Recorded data
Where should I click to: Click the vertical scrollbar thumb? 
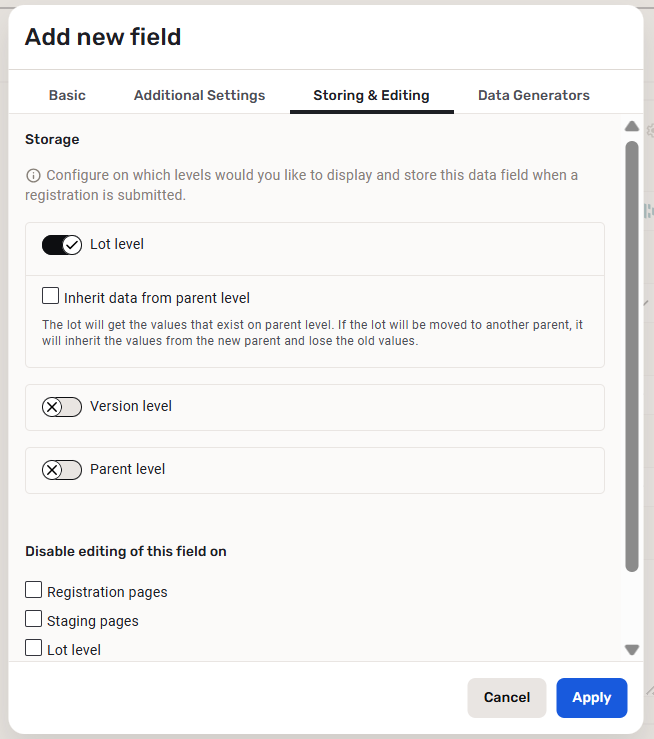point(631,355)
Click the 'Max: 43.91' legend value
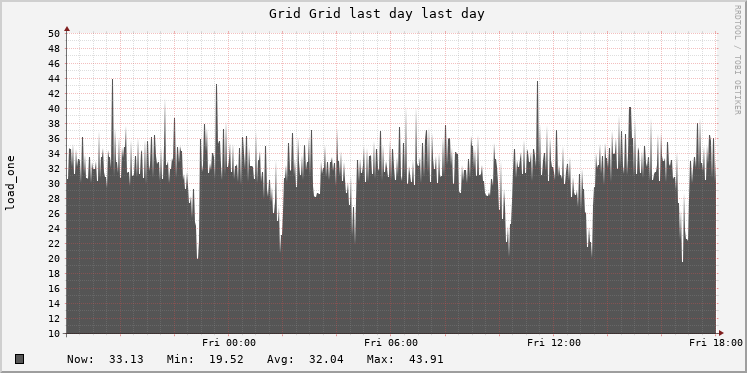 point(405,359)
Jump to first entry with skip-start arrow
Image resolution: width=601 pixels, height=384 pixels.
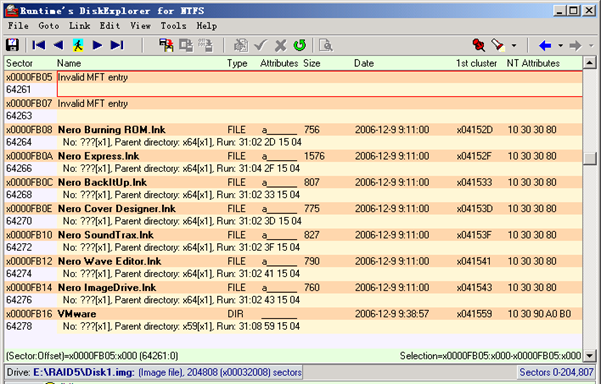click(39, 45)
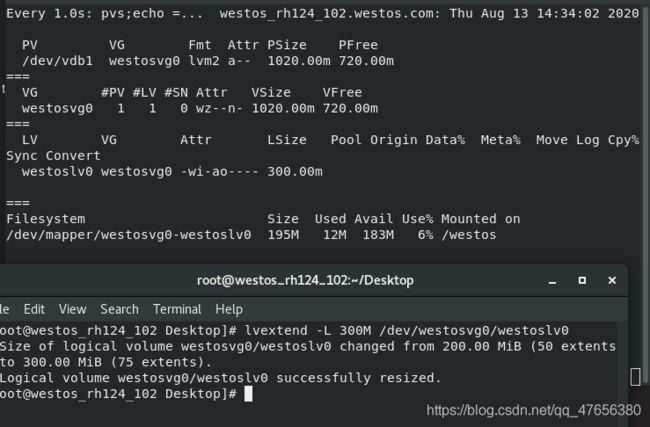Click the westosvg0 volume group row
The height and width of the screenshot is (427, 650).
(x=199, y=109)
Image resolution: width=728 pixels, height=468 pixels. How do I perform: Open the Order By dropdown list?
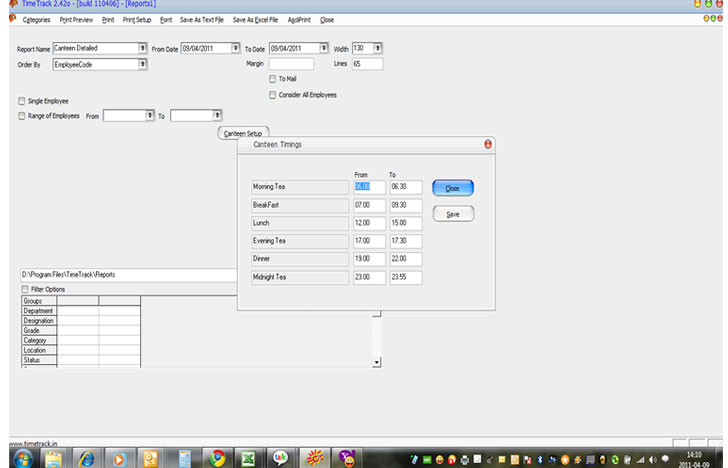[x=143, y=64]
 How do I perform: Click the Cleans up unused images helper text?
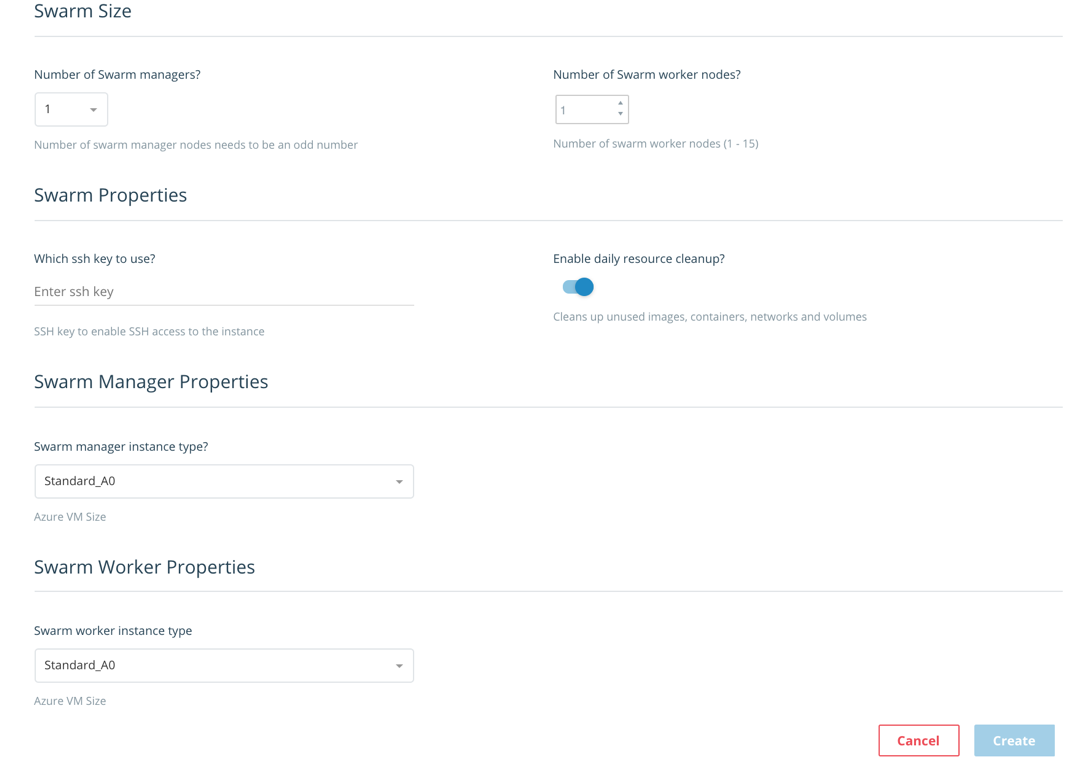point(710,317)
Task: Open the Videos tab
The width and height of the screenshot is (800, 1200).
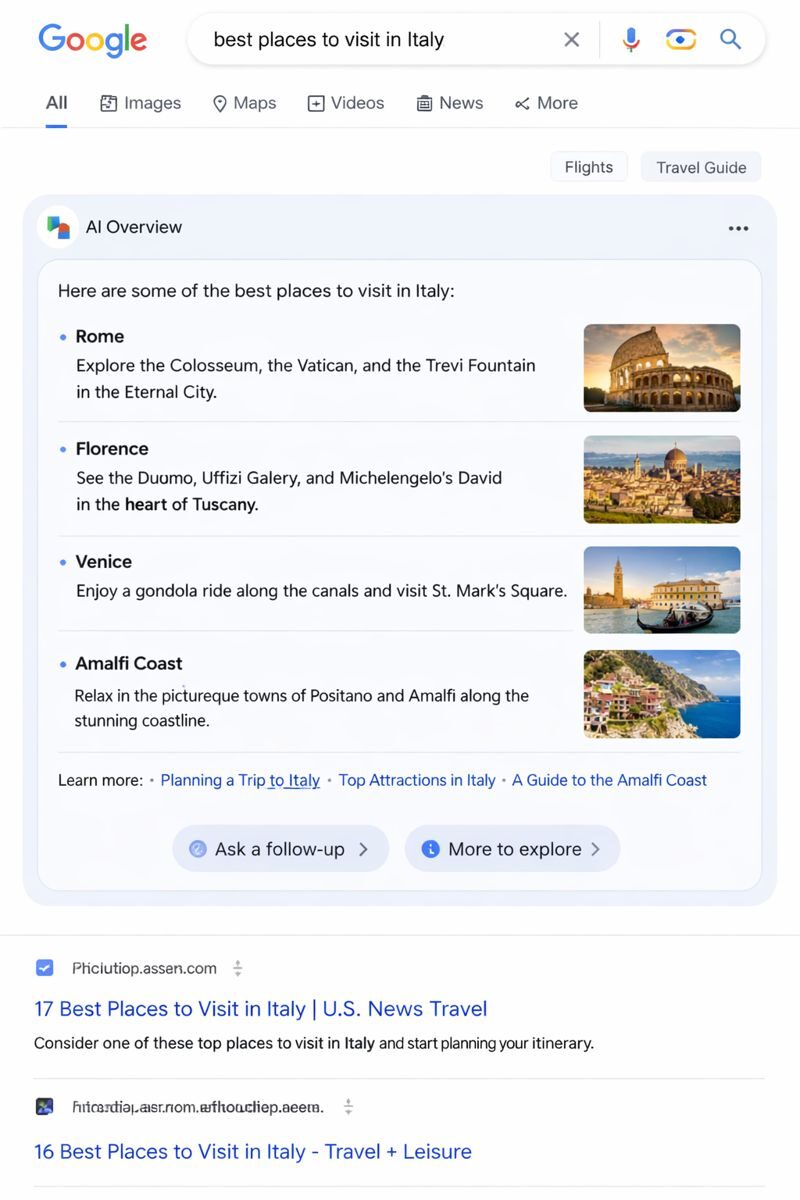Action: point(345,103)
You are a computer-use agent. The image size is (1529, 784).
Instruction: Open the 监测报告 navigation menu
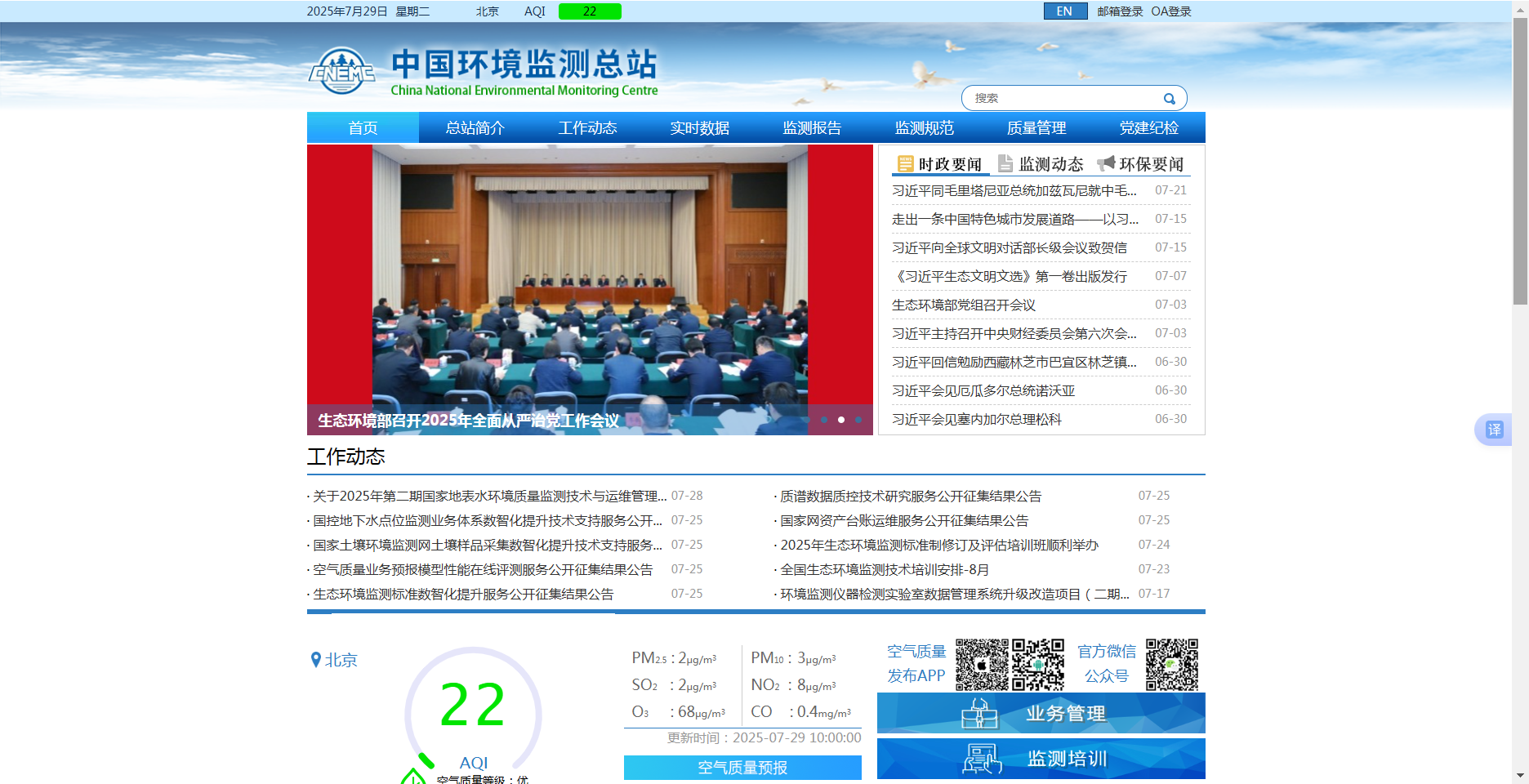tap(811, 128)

• _ACTION ITEM_
Skip every picture and transcribe the data above exactly.

• _ANSWER SECTION_
Where should I click to: Click the vertical scrollbar thumb? 
point(631,355)
Click the 'Max: 43.91' legend value
 point(405,359)
Jump to first entry with skip-start arrow
Image resolution: width=601 pixels, height=384 pixels.
click(39, 45)
Click the westosvg0 volume group row
The height and width of the screenshot is (427, 650).
(x=199, y=109)
Image resolution: width=728 pixels, height=468 pixels. How do I perform: Open the Order By dropdown list?
[x=143, y=64]
 How do I perform: Click the Cleans up unused images helper text?
point(710,317)
Task: Open the Videos tab
The width and height of the screenshot is (800, 1200).
Action: point(345,103)
You are a computer-use agent. The image size is (1529, 784).
Instruction: Open the 监测报告 navigation menu
tap(811, 128)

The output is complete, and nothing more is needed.